The task: Below is a set of entries. Print the line that contains "Expand the Domain" and every later line word for word, through the final one.

Collected data entries:

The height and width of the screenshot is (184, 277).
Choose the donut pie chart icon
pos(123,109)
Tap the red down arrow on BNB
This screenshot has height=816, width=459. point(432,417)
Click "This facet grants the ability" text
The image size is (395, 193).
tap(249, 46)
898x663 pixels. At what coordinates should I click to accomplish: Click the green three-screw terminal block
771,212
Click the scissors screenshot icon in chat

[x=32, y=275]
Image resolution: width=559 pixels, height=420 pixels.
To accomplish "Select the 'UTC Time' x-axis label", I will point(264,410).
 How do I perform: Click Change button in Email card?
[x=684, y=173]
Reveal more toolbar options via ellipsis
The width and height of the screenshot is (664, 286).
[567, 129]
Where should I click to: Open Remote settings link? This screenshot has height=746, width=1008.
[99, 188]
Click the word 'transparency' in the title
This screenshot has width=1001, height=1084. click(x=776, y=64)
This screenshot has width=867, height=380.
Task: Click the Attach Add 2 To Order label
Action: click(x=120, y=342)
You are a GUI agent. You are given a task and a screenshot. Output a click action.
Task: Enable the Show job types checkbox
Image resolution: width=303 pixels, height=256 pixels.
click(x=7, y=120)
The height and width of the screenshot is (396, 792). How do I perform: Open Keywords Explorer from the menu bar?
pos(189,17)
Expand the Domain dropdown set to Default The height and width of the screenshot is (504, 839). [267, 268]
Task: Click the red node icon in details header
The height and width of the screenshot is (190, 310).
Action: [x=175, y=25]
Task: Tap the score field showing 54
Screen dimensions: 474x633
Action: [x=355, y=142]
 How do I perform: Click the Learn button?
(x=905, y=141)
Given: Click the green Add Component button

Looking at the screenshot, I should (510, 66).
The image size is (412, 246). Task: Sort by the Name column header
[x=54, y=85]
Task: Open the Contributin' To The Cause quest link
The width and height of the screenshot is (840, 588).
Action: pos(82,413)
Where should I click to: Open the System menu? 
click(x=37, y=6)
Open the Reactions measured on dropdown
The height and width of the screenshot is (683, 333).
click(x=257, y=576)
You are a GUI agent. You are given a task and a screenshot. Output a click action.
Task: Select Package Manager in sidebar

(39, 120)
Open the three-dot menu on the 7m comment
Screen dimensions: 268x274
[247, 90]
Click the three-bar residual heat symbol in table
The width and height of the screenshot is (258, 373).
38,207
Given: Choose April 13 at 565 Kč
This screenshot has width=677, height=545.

Solution to the problem:
Expand the Domain dropdown set to Default The height and width of the screenshot is (504, 839). [267, 268]
Task: Click the red node icon in details header
The height and width of the screenshot is (190, 310).
Action: [x=175, y=25]
Task: Tap the score field showing 54
Screen dimensions: 474x633
Action: [x=355, y=142]
 How do I perform: Click the Learn button?
(x=905, y=141)
Given: Click the green Add Component button

Looking at the screenshot, I should (510, 66).
The image size is (412, 246). Task: Sort by the Name column header
[x=54, y=85]
Task: Open the Contributin' To The Cause quest link
The width and height of the screenshot is (840, 588).
Action: pos(82,413)
Where should I click to: Open the System menu? 
click(x=37, y=6)
Open the Reactions measured on dropdown
The height and width of the screenshot is (683, 333).
click(x=257, y=576)
You are a GUI agent. You are given a task and a screenshot. Output a click action.
Task: Select Package Manager in sidebar

(39, 120)
Open the three-dot menu on the 7m comment
Screen dimensions: 268x274
[247, 90]
Click the three-bar residual heat symbol in table
The width and height of the screenshot is (258, 373).
38,207
Given: Choose April 13 at 565 Kč
This screenshot has width=677, height=545.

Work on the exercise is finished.